How Can i calculate no. of real roots of exponential equation in three questions
(1) $2^x = 1+x^2$
(2) $2^x+3^x+4^x = x^2$
(3) $3^x+4^x+5^x = 1+x^2$
My Try::
(1) Let $f(x) = 1+x^2-2^x$
now Diff. both side w.r. to $x$
$f^{'}(x) = 2x-2^x.\ln(2)$
and $f^{''}(x) = 2-2^x.\ln^2(2)$
Now for Max. or Min. $f^{'}(x) = 0$
means $2x = 2^x.\ln(2)$
Now How can I calculate after that
Don't get caught up in differentiating more than you need to. With a transcendental equation like yours, it's probably not going to give you an exact algorithmic solution.
For the first one, note that they are equal for $ x = 0 $. If $ x < 0 $, then $ 2^x $ has gotten smaller while $ 1 + x^2 $ has gotten bigger, so they certainly aren't equal for $ x < 0 $.

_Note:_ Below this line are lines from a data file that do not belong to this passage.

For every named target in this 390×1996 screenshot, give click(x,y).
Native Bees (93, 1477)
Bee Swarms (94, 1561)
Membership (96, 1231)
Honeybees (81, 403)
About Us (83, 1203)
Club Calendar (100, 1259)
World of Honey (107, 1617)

Now, note that they are also equal at $ x = 1 $. For $ x > 0 $, at first $ 2^x $ is increasing faster. However, at some point in $ (0, 1) $, $ x^2 $ begins increasing faster than $ 2^x $ and "catches up" at $ x = 1 $. Because $ x^2 $ is increasing faster, $ x^2 > 2^x $ for $ x $ near $ 1 $. However, it's clear that eventually $ 2^x $ is larger eventually so at some point they will intersect again.
Here's a little bit more math. $ \frac{d}{dx}[1 + x^2] = 2x $ and $ \frac{d}{dx} 2^x = \ln 2 \cdot 2^x $. Hence, $ 1 + x^2 $ is hardly increasing at all near $ x = 0 $. However, at $ x = 1 $, $ 1 + x^2 $ is increasing at a rate of $ 2 $ while $ 2^x $ is increasing at a rate of $ 2 \ln 2 < 2 $. So at some point, $ x^2 + 1 $ began increasing faster. However, at $ x = 4 $, $ 2^x $ is increasing at a rate of $ 16 \ln 2 $ which is much larger than $ 8 $. There aren't going to be any more switches about which one is increasing faster. This is because a line can only intersect an exponential function at most twice, the line being $ y = 2x $ and the exponential function being $ y = \ln 2 \cdot 2^x $. We already know that there were two intersections, so there definitely aren't any more.